Put every line of the material into a Markdown table with the columns Row and Line, skipping blank lines and leaving out the pictures.

-- start Material provided --

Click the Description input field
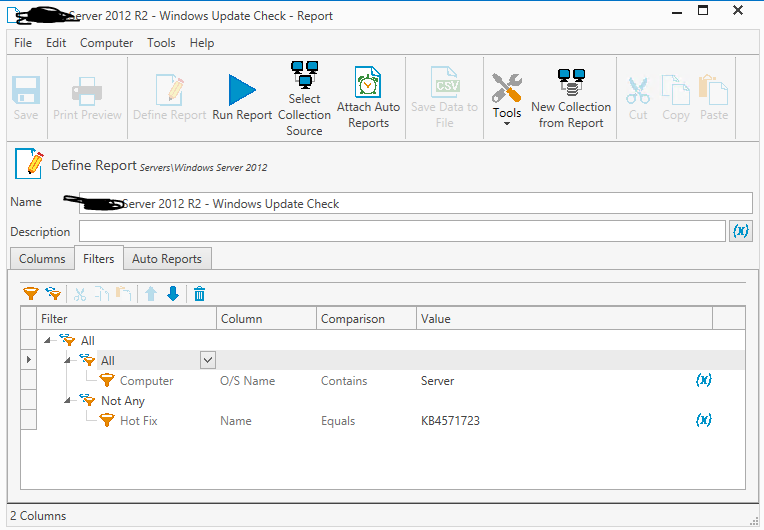Image resolution: width=764 pixels, height=530 pixels. (400, 231)
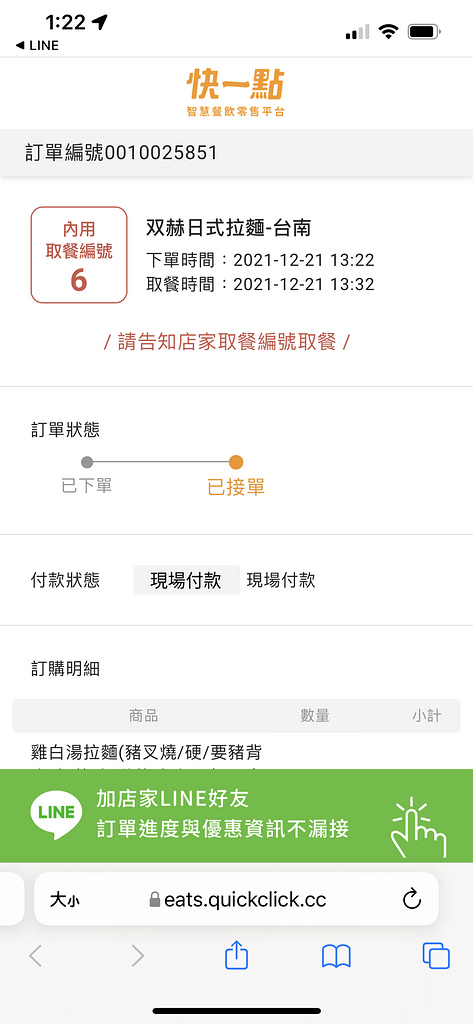Tap the 現場付款 highlighted tag
This screenshot has width=473, height=1024.
click(x=186, y=580)
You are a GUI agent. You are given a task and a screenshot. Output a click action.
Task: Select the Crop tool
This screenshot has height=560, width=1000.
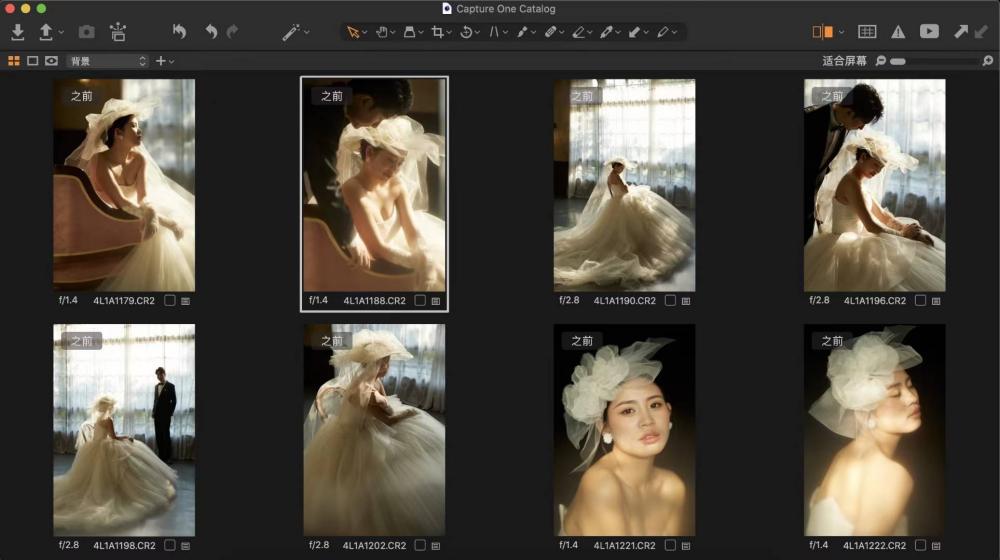(437, 32)
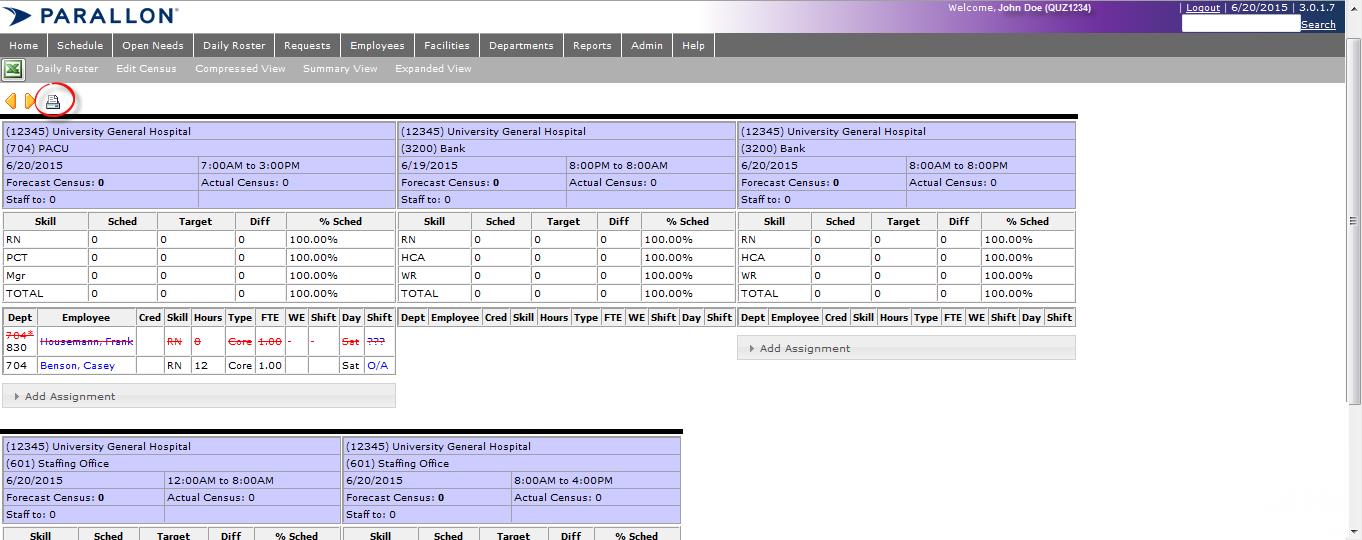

-- end Material provided --

- Solution to this exercise
| Row | Line |
|---|---|
| 1 | Click the Description input field |
| 2 | Image resolution: width=764 pixels, height=530 pixels. (400, 231) |
| 3 | Tap the 現場付款 highlighted tag |
| 4 | This screenshot has width=473, height=1024. |
| 5 | click(x=186, y=580) |
| 6 | You are a GUI agent. You are given a task and a screenshot. Output a click action. |
| 7 | Task: Select the Crop tool |
| 8 | This screenshot has height=560, width=1000. |
| 9 | (437, 32) |